El crecimiento económico de una economía tiene una relación positiva con el desarrollo de sus mercados de capitales, y obviamente con el desarrollo del sistema de intermediación financiera, lo que llamaríamos bancarización. En periodos de auge económico el sistema financiero se expande motivado por mayores inversiones que a su vez incrementan el nivel de ahorro en la economía. En economías volátiles y altamente dependientes de precios de materias primas como el petróleo, hierro, cobre, productos agrícolas, etc., el ingreso per capita sufre los impactos de la volatilidad. Cuando el ingreso nacional cae el individuo busca crédito en la economía, y cuando sube otorga crédito, es por esto que para satisfacer los problemas de liquidez que puedan presentar los agentes de una economía es necesario que el mercado de capitales tenga un nivel de desarrollo que permita posibilidades de cobertura.

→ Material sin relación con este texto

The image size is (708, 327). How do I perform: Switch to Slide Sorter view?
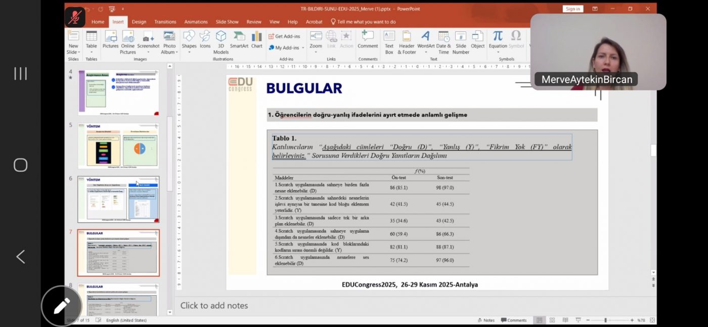pyautogui.click(x=552, y=320)
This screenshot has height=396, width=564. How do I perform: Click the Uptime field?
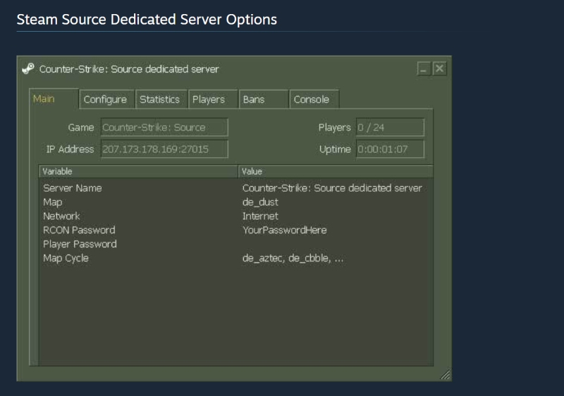(x=390, y=149)
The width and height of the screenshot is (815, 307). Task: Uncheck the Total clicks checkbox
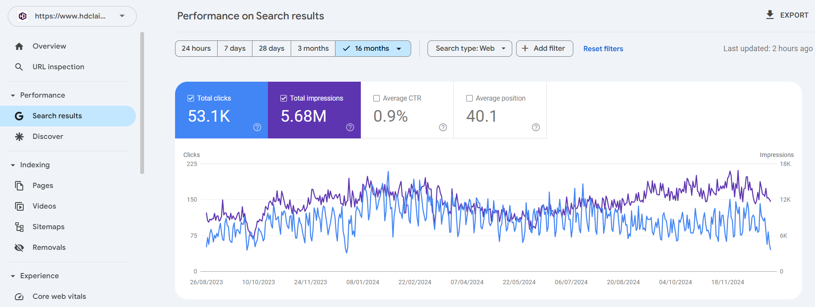click(x=191, y=98)
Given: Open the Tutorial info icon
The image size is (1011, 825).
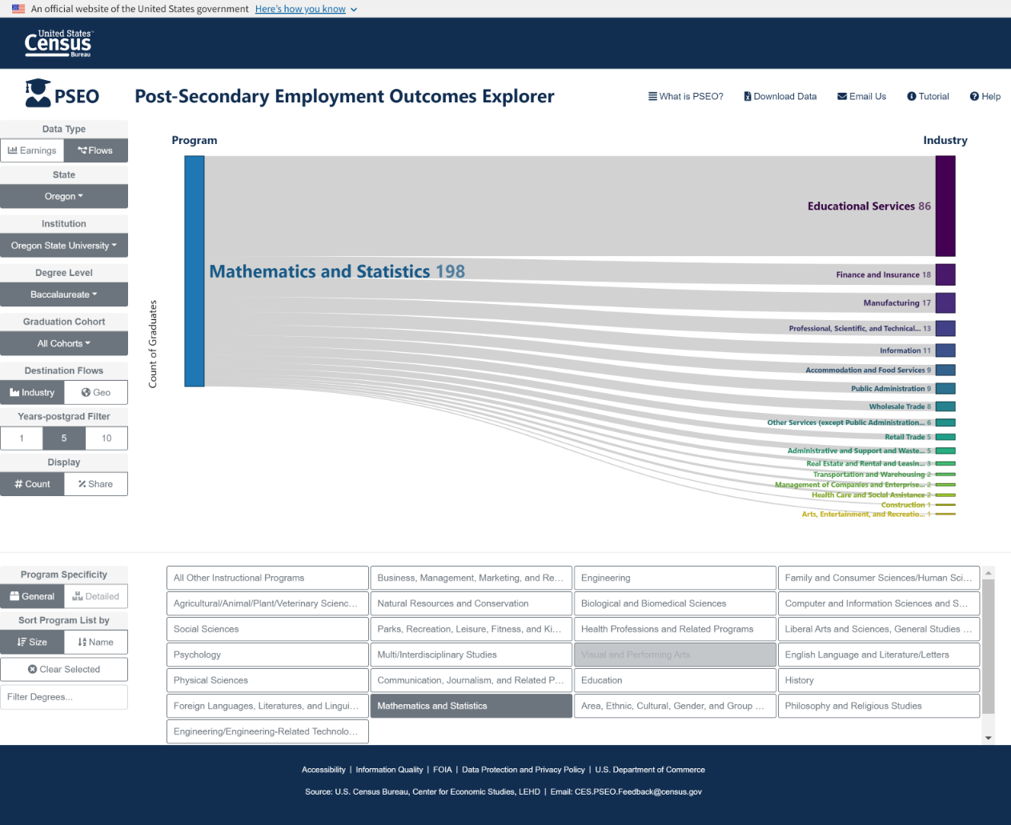Looking at the screenshot, I should 911,96.
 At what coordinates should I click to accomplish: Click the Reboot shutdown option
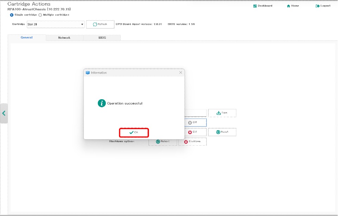click(x=163, y=141)
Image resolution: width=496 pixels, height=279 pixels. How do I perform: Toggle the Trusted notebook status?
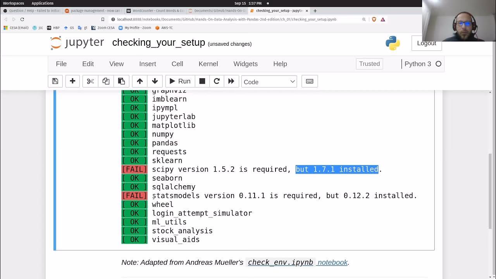pyautogui.click(x=369, y=64)
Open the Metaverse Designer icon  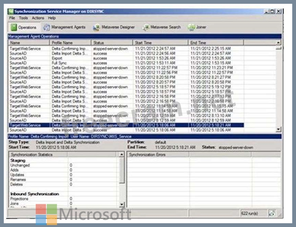pos(96,27)
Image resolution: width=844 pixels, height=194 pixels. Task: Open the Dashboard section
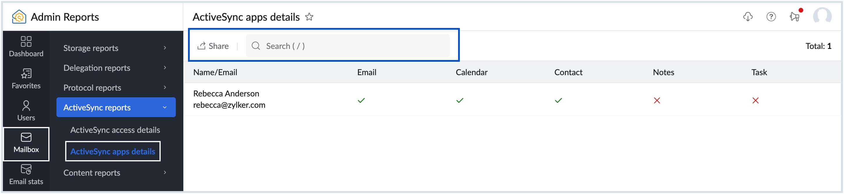coord(26,47)
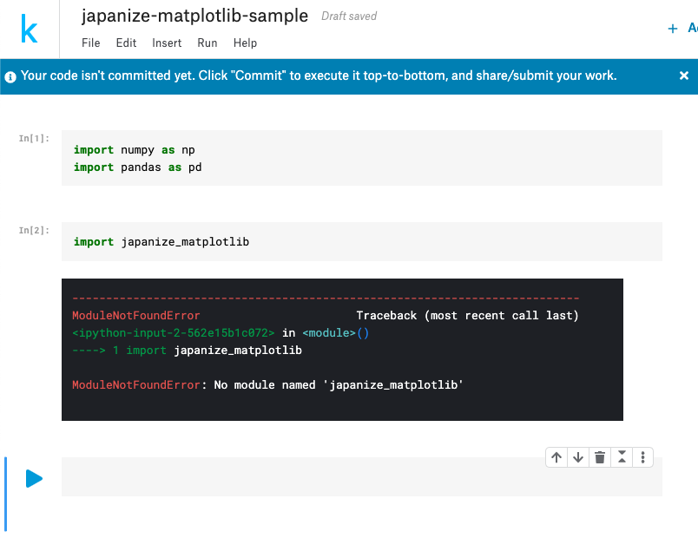Open the File menu
Screen dimensions: 698x538
coord(91,43)
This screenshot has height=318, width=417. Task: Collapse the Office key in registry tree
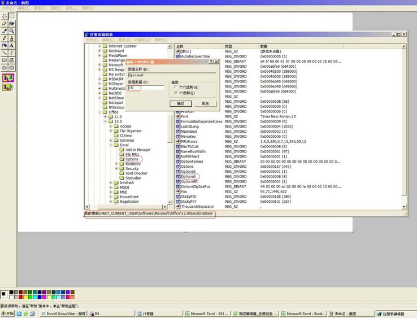coord(99,112)
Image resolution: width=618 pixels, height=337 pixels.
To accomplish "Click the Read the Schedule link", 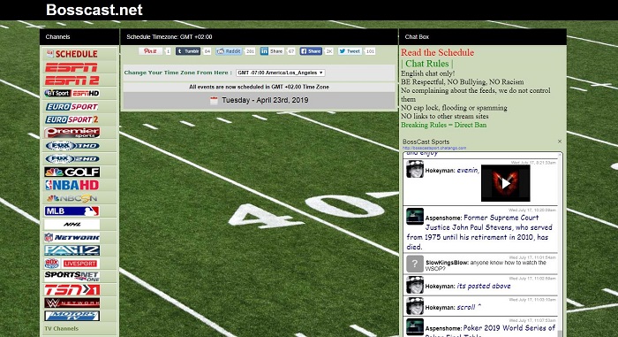I will 438,52.
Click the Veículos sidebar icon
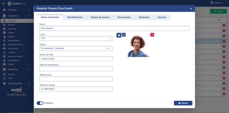This screenshot has height=113, width=229. coord(4,25)
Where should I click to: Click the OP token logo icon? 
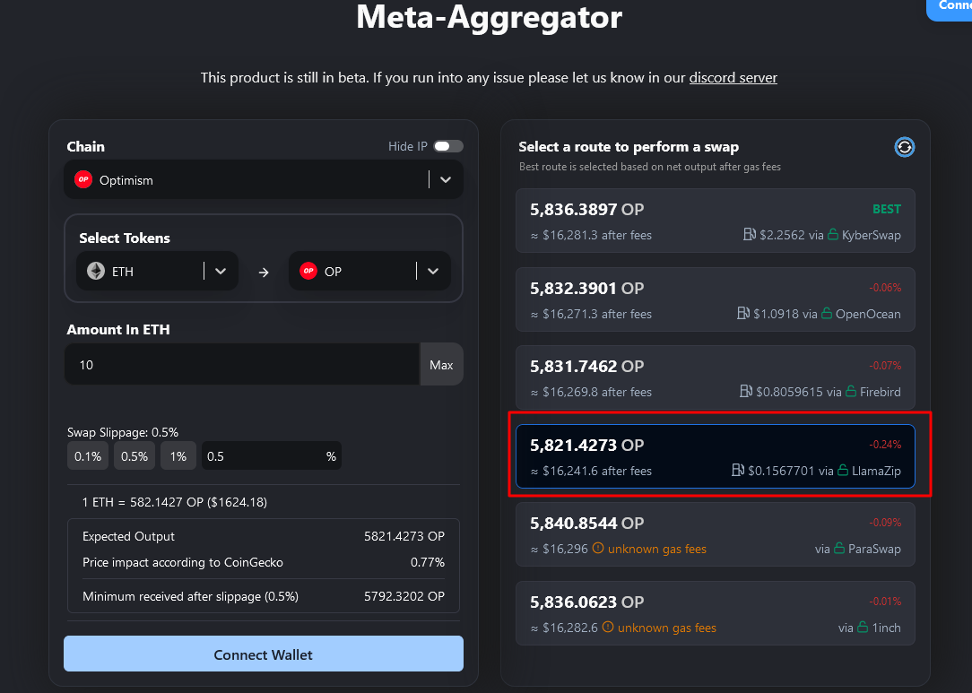click(x=308, y=271)
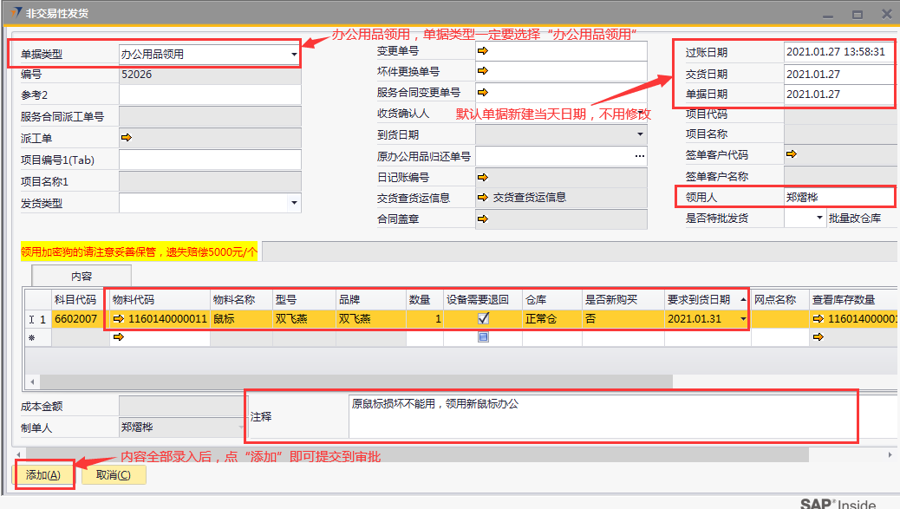
Task: Click into the 注释 remarks text field
Action: pos(603,416)
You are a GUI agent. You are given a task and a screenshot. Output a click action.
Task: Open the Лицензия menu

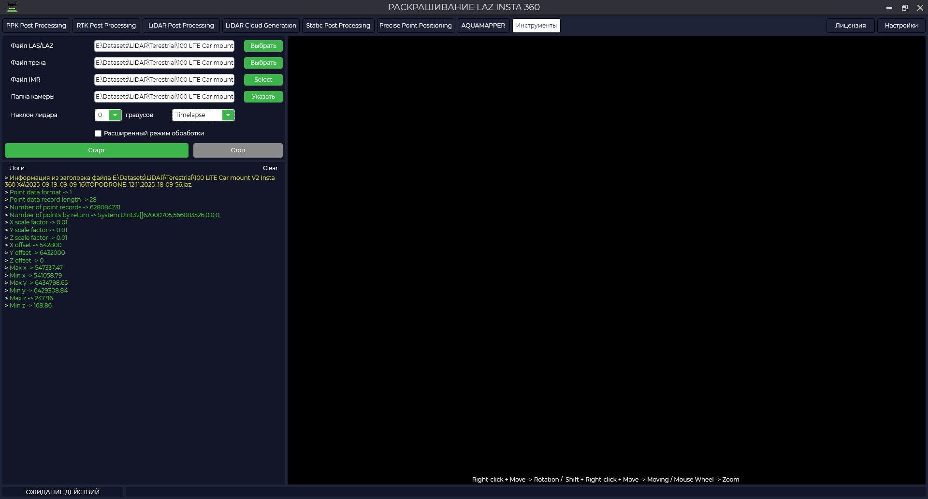[x=850, y=26]
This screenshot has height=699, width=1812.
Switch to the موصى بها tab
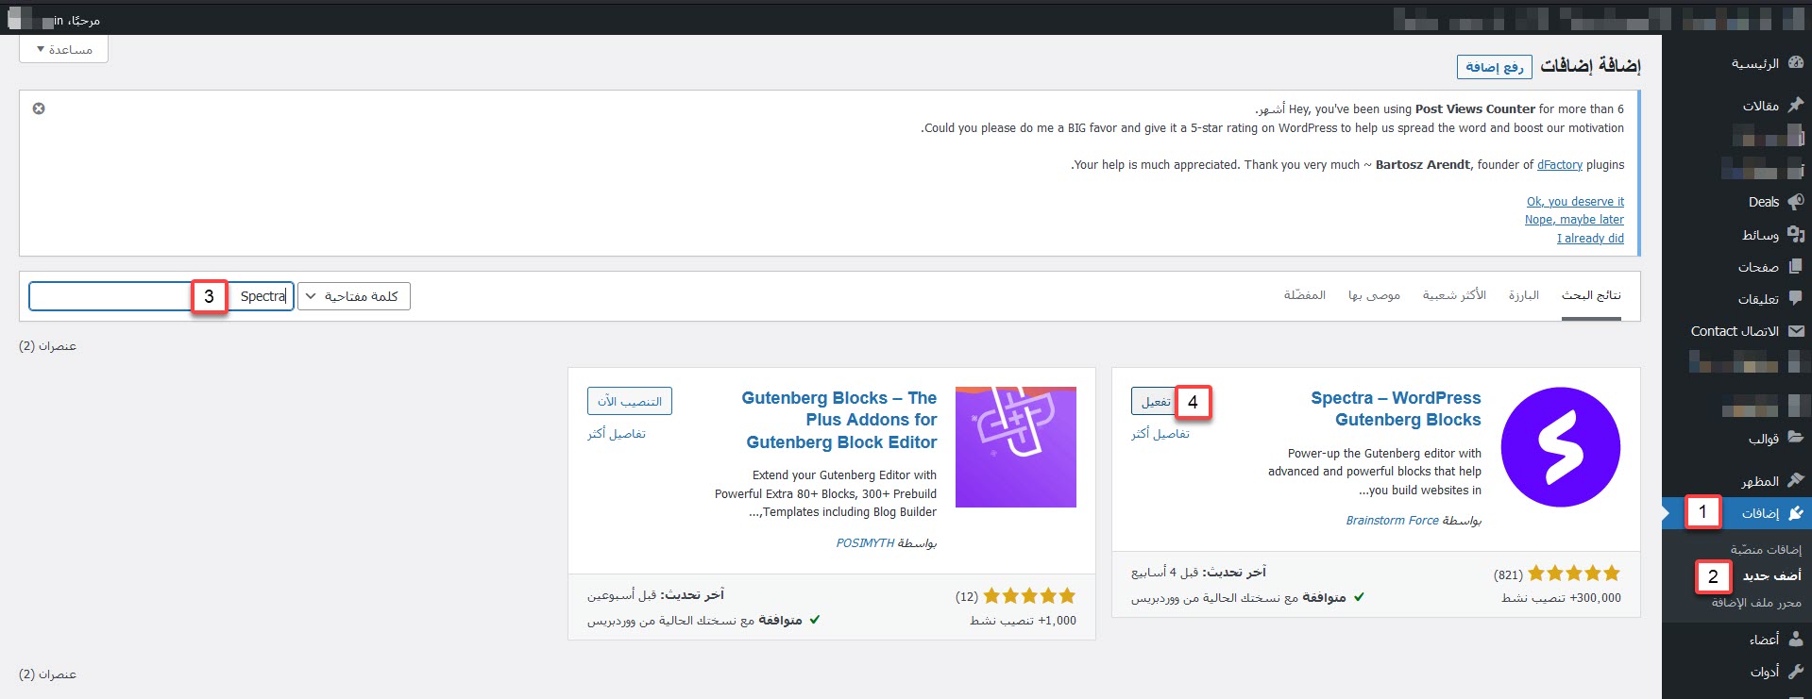[x=1374, y=295]
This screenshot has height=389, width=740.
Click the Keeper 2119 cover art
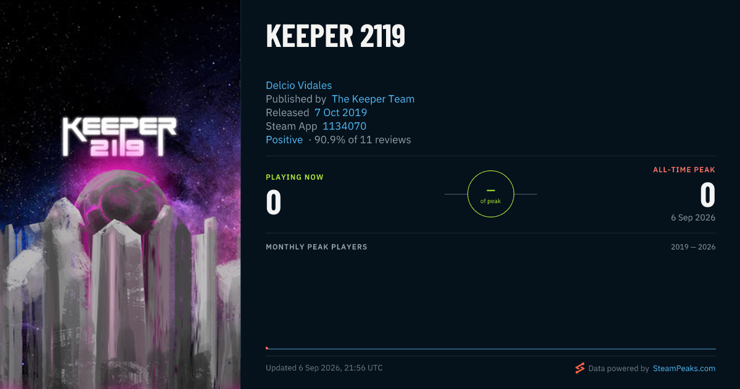point(120,195)
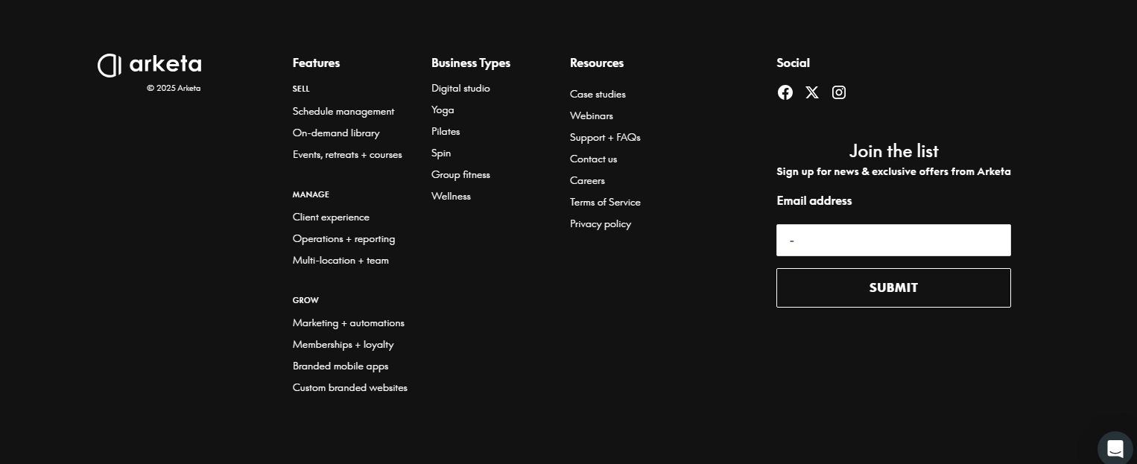The image size is (1137, 464).
Task: Open the Schedule management link
Action: pos(343,111)
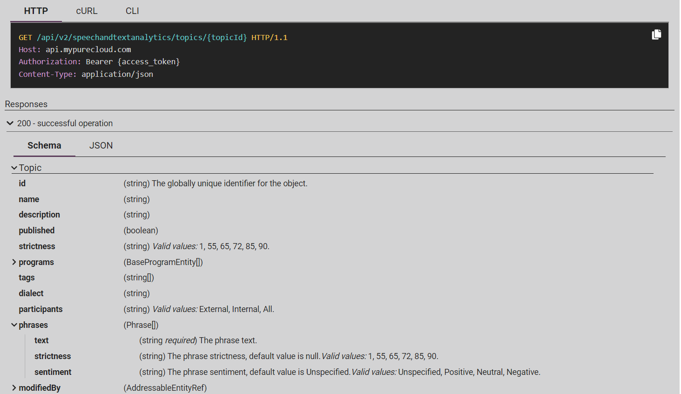The width and height of the screenshot is (681, 394).
Task: Click the participants property name
Action: click(x=40, y=309)
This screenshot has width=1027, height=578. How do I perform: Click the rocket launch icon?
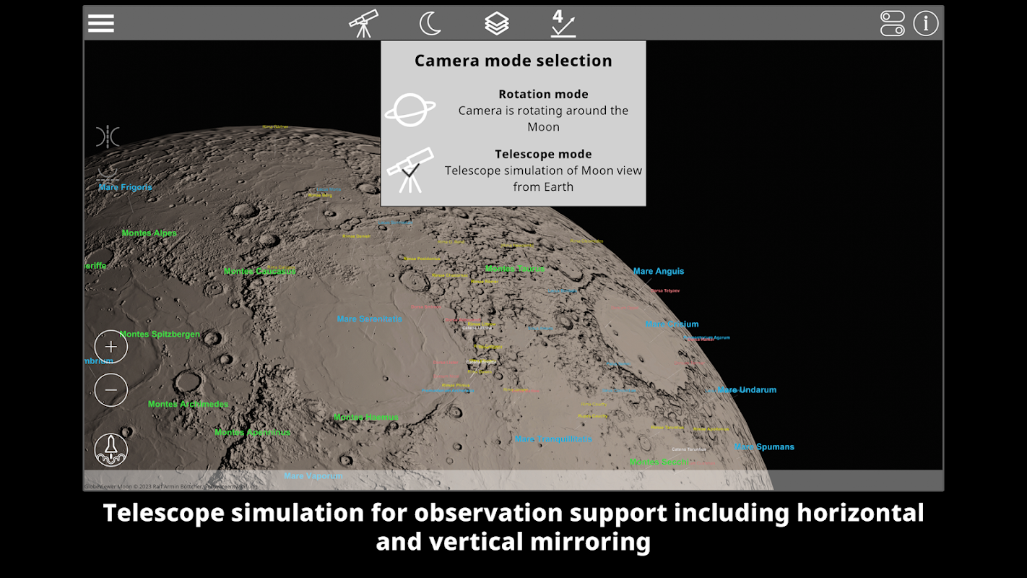coord(111,449)
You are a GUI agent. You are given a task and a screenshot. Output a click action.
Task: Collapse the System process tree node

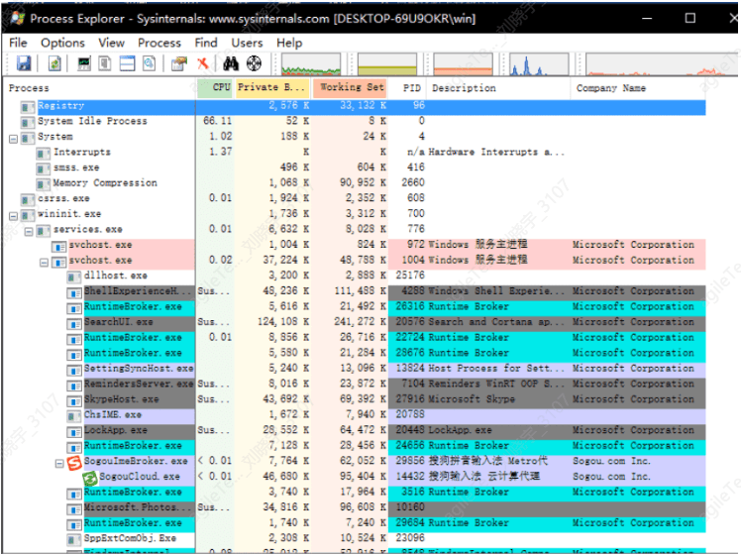14,137
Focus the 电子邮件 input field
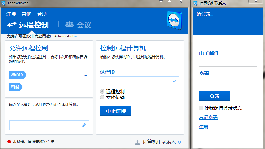265x149 pixels. click(x=228, y=62)
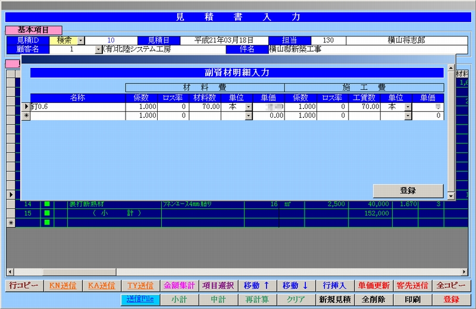The width and height of the screenshot is (476, 309).
Task: Toggle the green checkbox in the new row
Action: tap(47, 222)
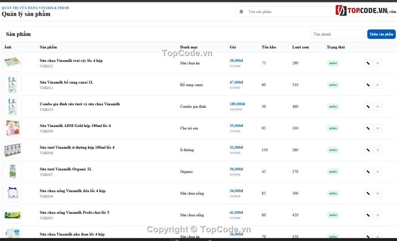Screen dimensions: 397x241
Task: Open the VMK012 yogurt product thumbnail
Action: click(x=13, y=63)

El juego económico necesita de varios factores para la producción de bienes y servicios, uno de esos factores es el capital, el cual se incrementa a través de la inversión. ¿De dónde obtiene una economía los recursos para invertir?, la respuesta es el ahorro, generado por el sector privado, el gobierno y el ahorro externo.
El ahorro del gobierno también se puede convertir en desahorro porque este proviene del diferencial entre la recaudación de impuestos y los gastos del gobierno y servicio de la deuda, si el gobierno gasta más de lo que le ingresa tendrá que acudir al endeudamiento para hacer frente a sus obligaciones. El ahorro del sector externo viene por el saldo de la cuenta corriente, el cual se determina por la variación en las reservas internacionales y el saldo en la cuenta de capital. En resumen, los recursos necesarios para la inversión publica y privada provienen del ahorro privado y del sector externo.
Ahora bien los orígenes de los recursos para inversión pueden venir por distintos instrumentos: contratos de crédito, contratos de deuda y contratos de participación de capital (acciones).
Las diferencias entre estos dos instrumentos es que la deuda tiene un compromiso de pago de intereses y capital, mientras que los instrumentos de capital no debido a que participan en las pérdidas y las ganancias. Por otro lado, los instrumentos de deuda tienen un privilegio de cobro sobre los instrumentos de participación de capital razón por la cual los tenedores de deuda están dispuestos a cobrar un rendimiento inferior a los tenedores de acciones.
En el caso de las economías volátiles los instrumentos de capital permiten una distribución mas eficiente del riesgo, debido a que frente un alza de los precios de las acciones por efectos coyunturales, los agentes de la economía se benefician del impacto, pero si los precios se desinflan el valor de mercado de las acciones se acomodaran al nuevo escenario económico; por otra parte los contratos de deuda no permiten que su valor nominal se ajuste produciendo situaciones de quiebra y renegociación de contratos que impactarían el sistema financiero.